Wall Street: speak on debt ceiling debacle

The short-term fix agreed by Congress pushes the debt-ceiling debate closer to mid-term elections, giving financial institutions an opportunity to influence a deal.
John Boehner, the Republican House speaker.
John Boehner, the Republican House speaker.

Everyone is breathing a sigh of relief that the Republican effort to extort political gains from President Obama by threatening the full faith and credit of the US has failed.

For example, Mohamed El-Erian, Pimco co-chief executive – featured in this month’s edition of FinanceAsia magazine – writes that the deal this week means the US can avoid recession, job losses and threats to its international standing.

It’s a view typical across the financial community worldwide.

This costly disaster has already clocked in at the billions of dollars of losses in the US, not to mention a humiliating no-show at important Asian regional meetings by Obama. It has led Fitch to put the US on its credit rating watch for a downgrade, and has confirmed the logic behind Standard & Poor’s downgrading of the US in 2011.

Global finance, including the institutions in Asia, is centred on the pre-eminence of the US. China, for example, has been a beneficiary of an international system based on the dollar and open trade. It was the Chinese and Japanese, the biggest owners of US Treasuries, who stood the most to lose from a possible default.

The use of extortion by the Tea Party extremists running the Republican Party has called into question the full faith of the US as the world’s most important borrower. A default would have been catastrophic, but real damage has been done – to the US and by extension to the global financial system.

El-Erian writes: “The message from the American private sector (and international community) to Congress may best be thought of as a simple and urgent plea: Please put decisively behind you the shenanigans of the last few weeks and embark on constructive economic and financial governance – for neither our economy nor the plumbing of the global financial system would easily handle yet another set of self-inflicted crises in the next few months.”

But in Washington, DC, as on Wall Street, money talks and B.S. walks. It is money from the finance sector, more than any other, that in 2012 swung behind Republicans in races for the House, the Senate and the presidency.

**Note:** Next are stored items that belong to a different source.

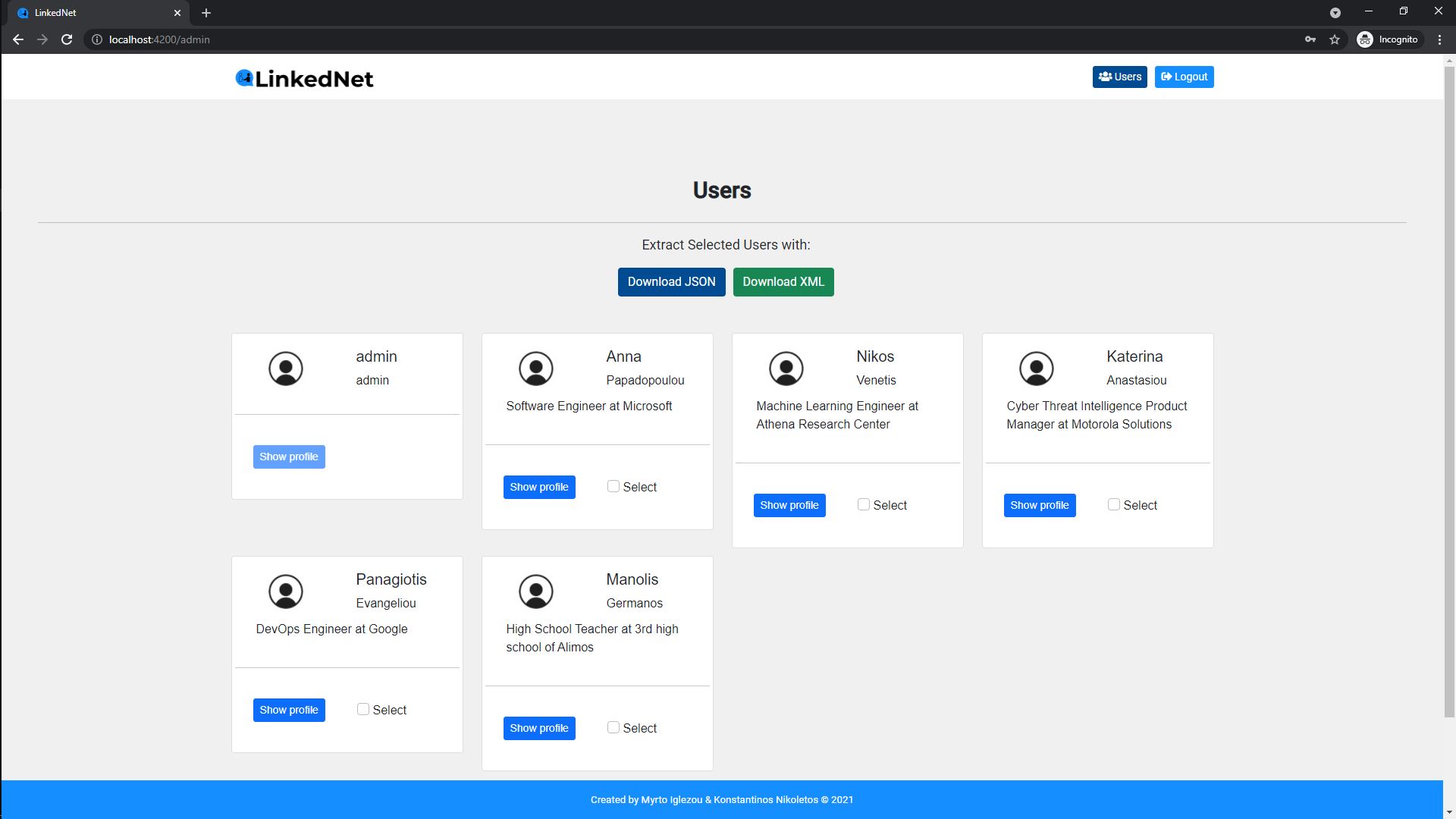The width and height of the screenshot is (1456, 819).
Task: Open Chrome three-dot menu
Action: point(1439,39)
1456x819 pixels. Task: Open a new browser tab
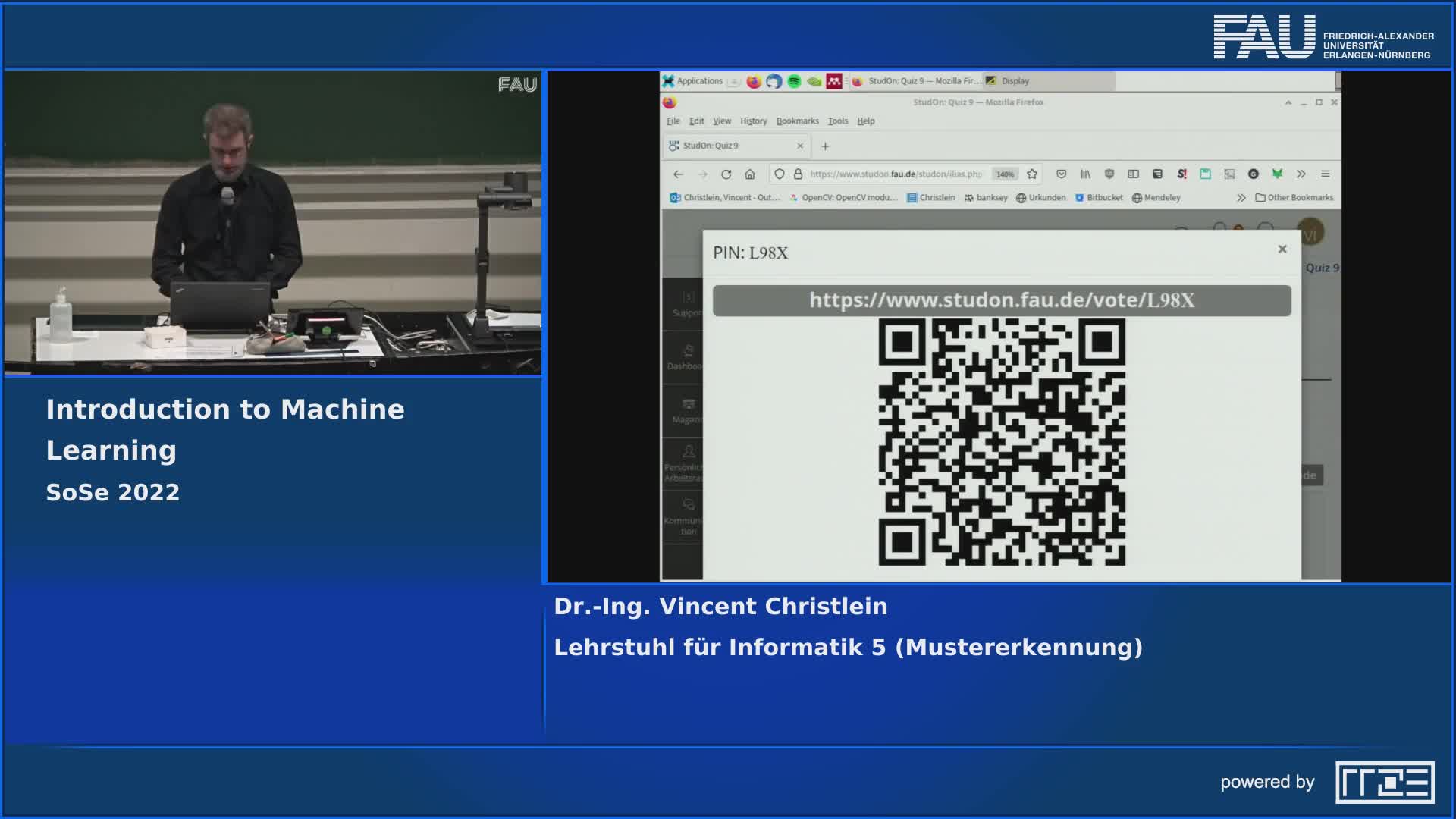point(826,146)
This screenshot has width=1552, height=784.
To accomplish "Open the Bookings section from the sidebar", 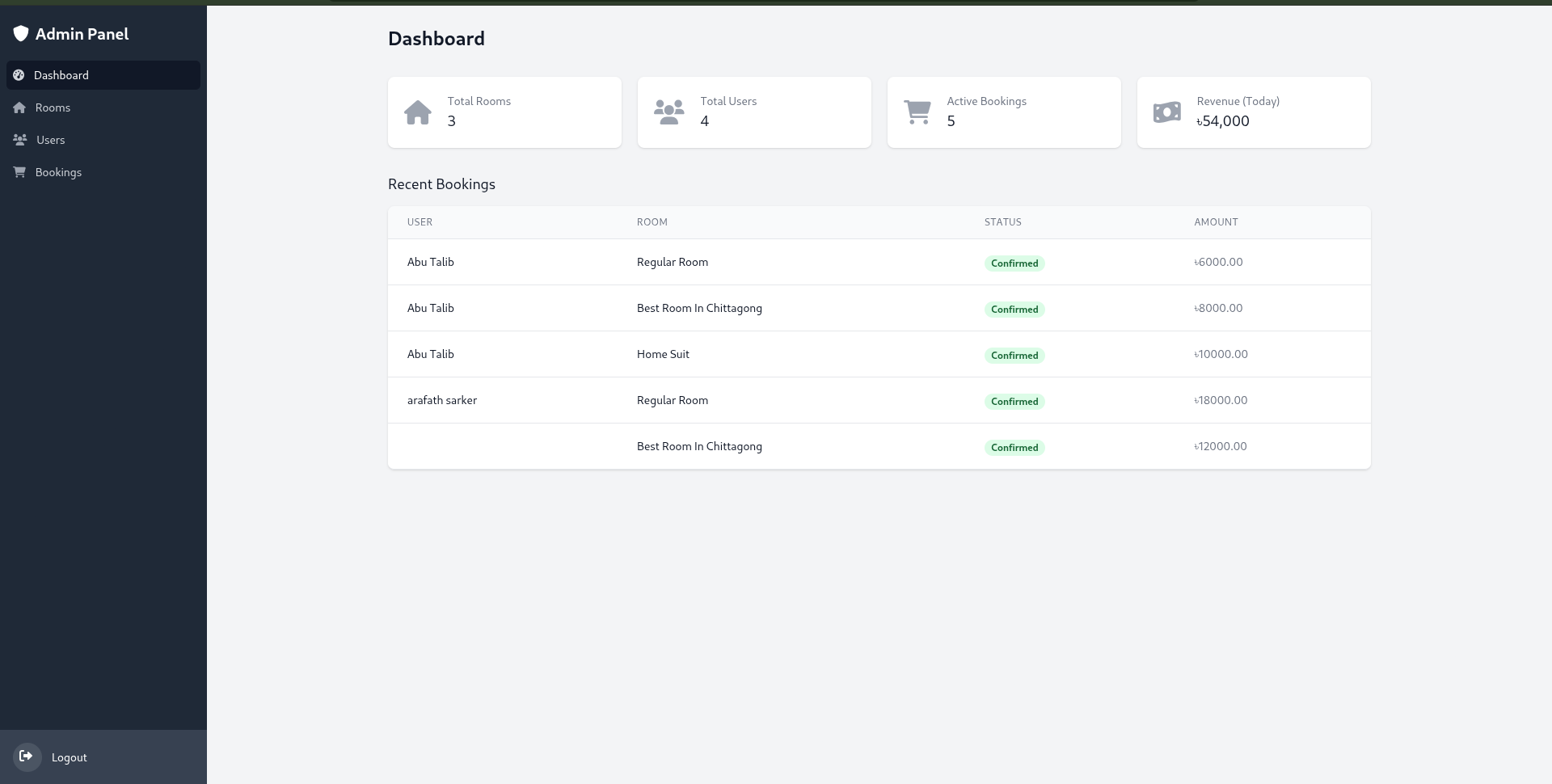I will 59,171.
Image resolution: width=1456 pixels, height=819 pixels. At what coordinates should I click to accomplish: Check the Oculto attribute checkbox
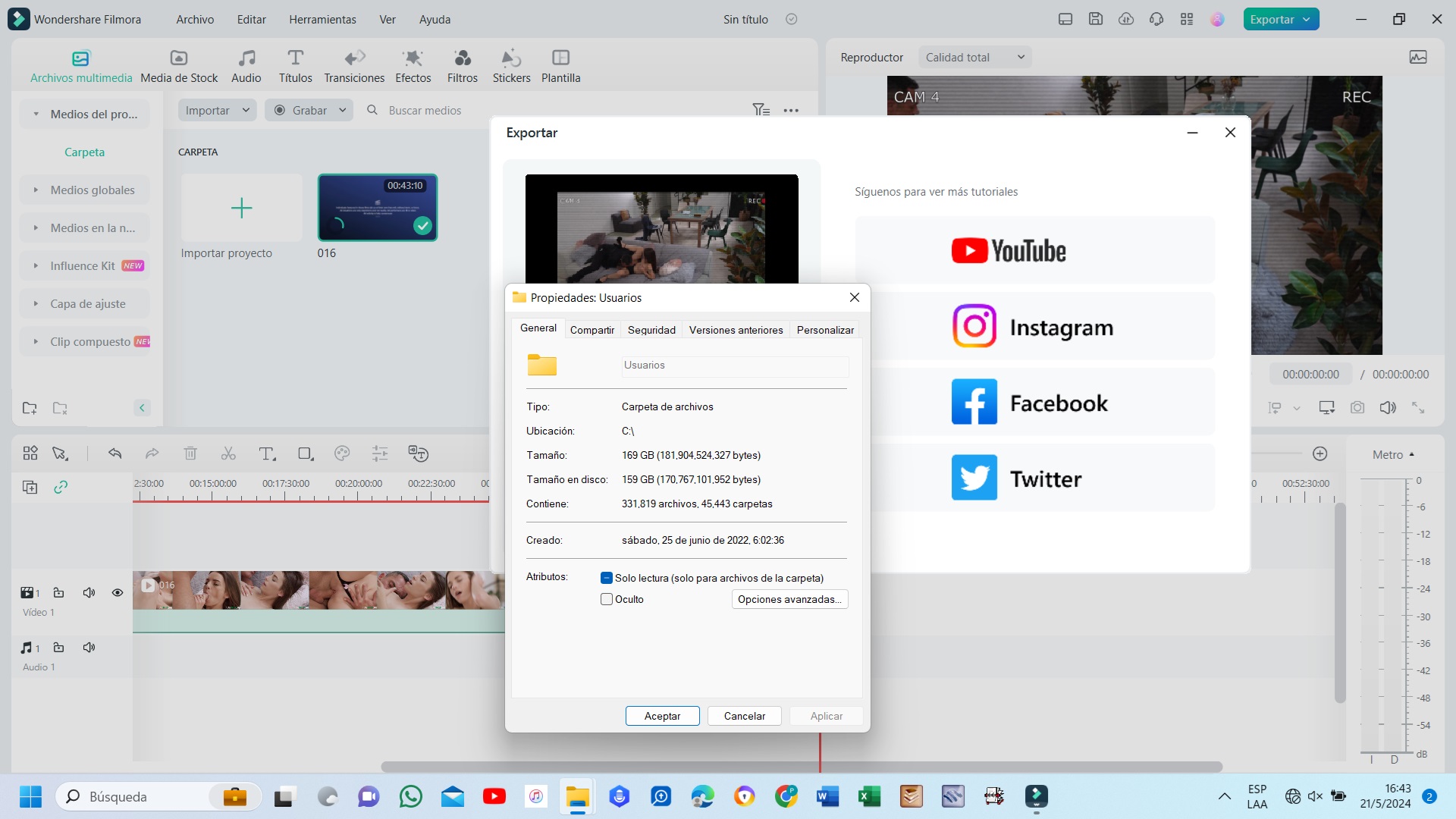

Individual contributions from finance, insurance and real-estate individuals and lobby groups accounted for 15% of donations to all candidates, far more than from any other sector. For the first time in over a decade, most of this money went to Republican candidates.

The Center for Responsive Politics reported that Wall Street contributed a record $80 million to the 2012 presidential race, of which $61 million went to Romney and only $19 million to Obama.

This actually understates the contribution, because it doesn’t include money in legal vehicles called political action committees (PACs) – a non-profit organisation, Sunlight Foundation, reports that PAC finance money is tilted far more toward Republicans: for periods of the presidential campaign, 43% of Mitt Romney’s funding came from financial donations, the vast majority of which derived from securities and investment firms. Securities firms donated $94 million to PACs, almost all of which was funnelled to Romney. And that’s just the presidential race.

Nor is this all. If you consider the more than $1 billion cumulatively spent by Wall Street firms lobbying against Dodd-Frank legislation, the effort by the finance industry in America to oppose the second term of Barack Obama is clear.

Wall Street titans are not Tea Party radicals.

But what has done more to undermine the standing of the US and its role in the global financial order: Dodd Frank, or right-wing efforts to use the debt ceiling as a political tool? Obama’s desire to elevate consumer protection, or the loss of America’s triple-A credit rating? The costs of regulation, or the cost to the economic recovery due to the shutdown? The uncertainty of the Volcker Rule, a provision of Dodd-Frank meant to kick investment banks out of private equity and hedge fund businesses, or the uncertainty of a government shutdown and the fear of default?

And bear in mind, the deal struck this week in Washington only extends borrowing authority until February 7, so we could all come back from our lunar new year holidays to find ourselves in exactly the same mess.

The next political battle over government spending, taxes and debt will take place early next year, not too far off from the November mid-term elections that will see all of the House of Representatives and some Senate seats up for grabs. If Wall Street wants to put its money to productive use, it can start by looking at backing mainstream Republican candidates in seats held by Tea Party nutjobs.